Natural killer cells (NK cells) – They are a third type of lymphocyte distinct from T cells and B cells in that they like specific receptors on their surfaces.  They therefore kill nonspecifically and don’t require foreign antigen to be bound to an MHC molecule of a cell in order to attack. They can kill any type of foreign cell. Much like cytotoxic CD8 cells they contain granules with toxic chemicals which they release.  They are part of the inmate immune system.

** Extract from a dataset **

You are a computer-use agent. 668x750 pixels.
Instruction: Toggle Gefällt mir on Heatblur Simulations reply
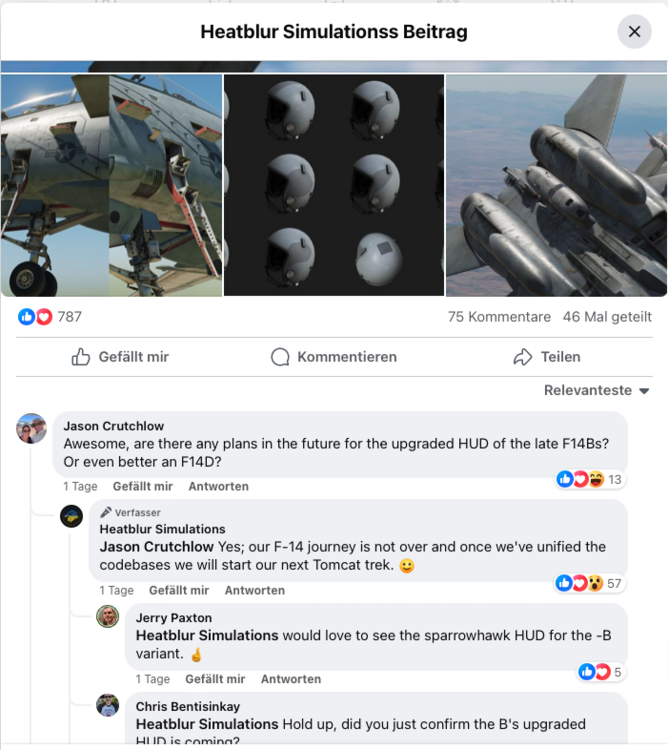[x=179, y=590]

Neutrophil – It is the most abundant leukocyte of the human body. It is the primary cell involved in the inflammatory phase of an immune response. Neutrophils are a product of the bone marrow which releases them in response to bacterial infection. It is a phagocyte in that it destroys bacteria by engulfing and digesting them. The digestion involves the release of chemicals stored in granules. The presence of those granules distinguishes it as a granulocyte.    

Phagocytes – Any of the cells of the immune system capable of engulfing and digesting pathogens. The main ones are neutrophils, macrophages and monocytes.

Plasma cells – They are effector B cells capable of producing large amounts of antibodies.    

Regulatory T cells (suppressor T cells) – They are T lymphocytes which suppress the immune system and prevent it from being overly active. They are important for immunological tolerance.

Spleen – It is an organ in the left upper abdominal cavity consisting of red pulp and white pulp.  The red pulp primarily filters old and damaged red blood cells, microorganisms and cellular debris from the circulation.  The white pulp is where lymphocyte and antigen interactions occur as part of adaptive immunity.  It is one of the two primary sites where B cell activation and differentiation into plasma cells occurs.  

T-cell receptor (TCR) – It is the molecule on the surface of a T cell that binds to the MHC molecule of an antigen presenting cell during T cell activation. The TCR of a CD8 cell binds to an MHC I molecule.  The TCR of a CD4 cell binds to an MHC II molecule.       

Thymus – It is the lymphoid organ in the upper chest behind the breast bone where T-cell development occurs.  The outer portion of the gland is the cortex. The inner or central portion is the medulla. It is the site of antigen presentation by dendritic cells. – Thymic adj. cortical thymic cells are the epithelial cells in the cortex of the gland. Medullary thymic cells are epithelial cells in the medulla of the gland.    

White blood cells (WBCs) – They are a group of several types of cells which originate in the bone marrow and have an active role in the immune system. They can be categorized based on their ancestor cells, their actions, the shape of their nucleus and the presence or absence of granules within them. The two main categories based on their bone marrow predecessors are lymphocytes and granulocytes. Leukocyte is another name for white blood cell.